======== Material supplied
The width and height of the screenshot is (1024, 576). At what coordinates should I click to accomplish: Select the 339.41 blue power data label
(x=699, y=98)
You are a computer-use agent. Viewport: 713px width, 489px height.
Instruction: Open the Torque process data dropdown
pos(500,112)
================
Set down each line of the data precisely as it appears above.

The width and height of the screenshot is (1024, 576). At what coordinates should I click to accomplish: Select the 339.41 blue power data label
(x=699, y=98)
You are a computer-use agent. Viewport: 713px width, 489px height.
Instruction: Open the Torque process data dropdown
pos(500,112)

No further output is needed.